### THE PROBLEM
Retype the material that follows exactly, limited to the lines from the one with "The height and" through the one with "Open Spider-Man: No Way Home page", and keep out all pictures.

### MATERIAL SHOWN
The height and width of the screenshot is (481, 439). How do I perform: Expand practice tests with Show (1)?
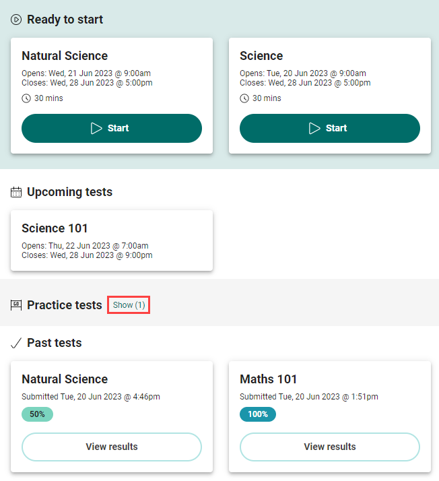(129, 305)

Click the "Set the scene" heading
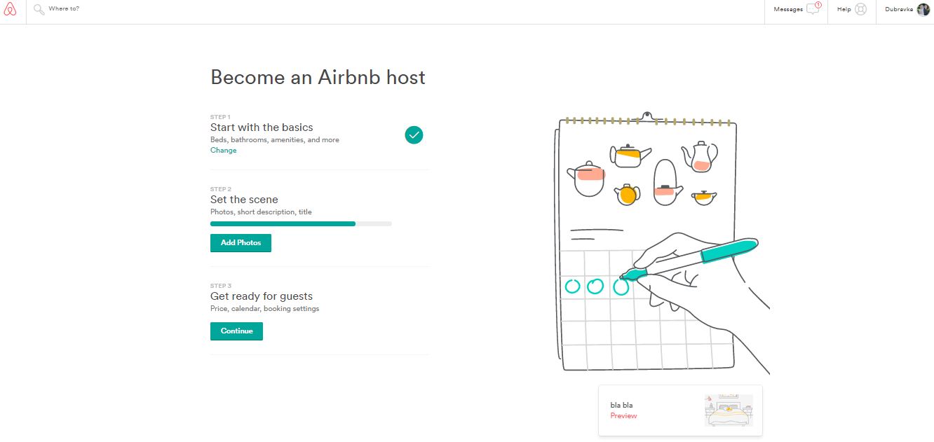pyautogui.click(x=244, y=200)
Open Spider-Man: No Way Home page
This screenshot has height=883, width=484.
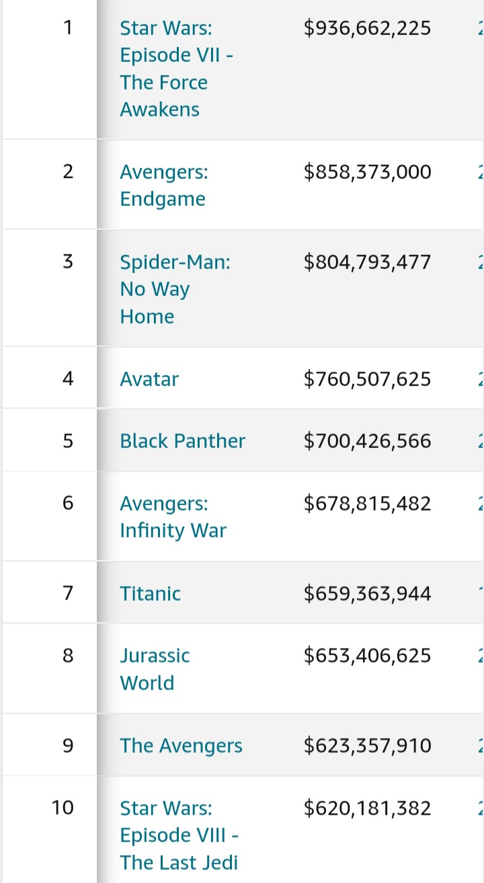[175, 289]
--
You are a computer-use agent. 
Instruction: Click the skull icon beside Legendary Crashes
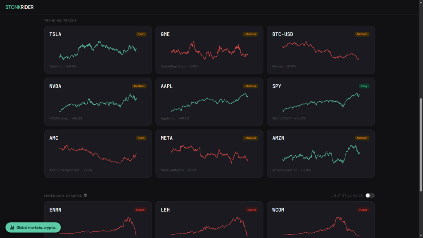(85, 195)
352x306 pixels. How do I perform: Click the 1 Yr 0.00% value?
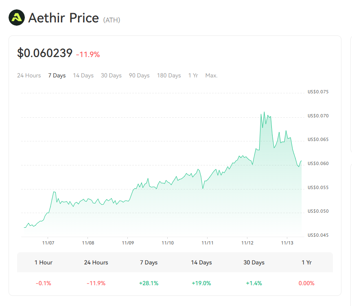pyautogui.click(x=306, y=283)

### EXERCISE RESPONSE
The height and width of the screenshot is (481, 439). How do I perform: Expand practice tests with Show (1)?
(129, 305)

Click the "Set the scene" heading
pyautogui.click(x=244, y=200)
Open Spider-Man: No Way Home page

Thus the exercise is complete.